Like many others, I came to SA for what I thought were good reasons: to get something back, to find something better in my life, or to satisfy some requirement. Yet I really didn’t believe that I was a sexaholic. I knew that my sexual acting out was causing me some problems, but a sex addict? Never!
No one else cared why I came, but eventually I needed to examine my motives for being in SA if I wanted to experience the serenity and recovery I saw in others. For me, this attitude adjustment took many years.
At first, my attitude was, “I will stay sober if …”; that is, if my wife would start attending Al-Anon or S-Anon, if she would do what I asked her to do, or if she would go to counseling, etc. When she didn’t do these things, I felt there was no point to sobriety. So I acted out.
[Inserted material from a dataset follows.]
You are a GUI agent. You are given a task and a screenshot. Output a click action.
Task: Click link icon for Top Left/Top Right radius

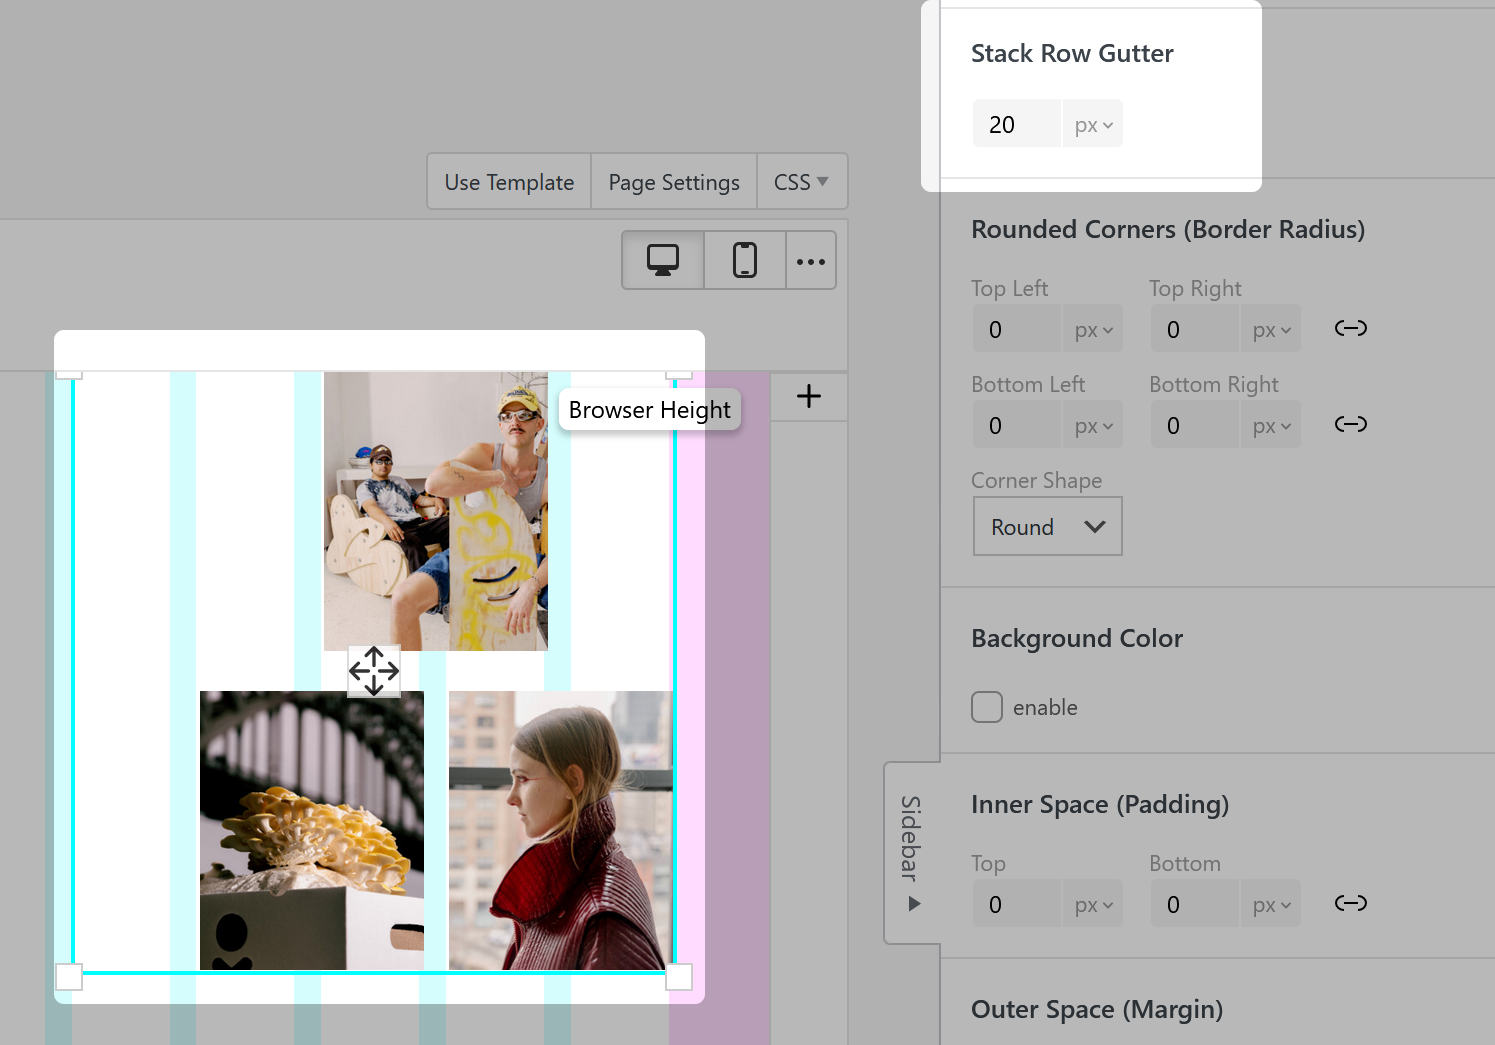[1350, 329]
For several years, I played around with the definition of sobriety. I was committed to half-measures. I stopped my most destructive behaviors but continued to act out at some level. I believed I could experience recovery without sobriety. I attended SA meetings only to hear others share, so I would feel better about my own acting out. Thus, I was a chronic slipper.
In my insanity, I didn’t believe that I suffered any consequences from my lack of sobriety. After all, my wife didn’t leave me, and no one in the meetings seemed concerned about my behavior. It wasn’t until my sponsor threatened to fire me for my lack of true sobriety that I finally saw the light. Suddenly, I was faced with consequences that I could see. Finally, I became willing to go to any lengths.
I know other members who have been willing to go to any lengths from day one. For me, however, this willingness did not occur until I was broken by my sponsor’s confrontation. I needed to get completely honest. I needed to accept in my innermost self that I was a sexaholic. I also needed a true desire to get sober.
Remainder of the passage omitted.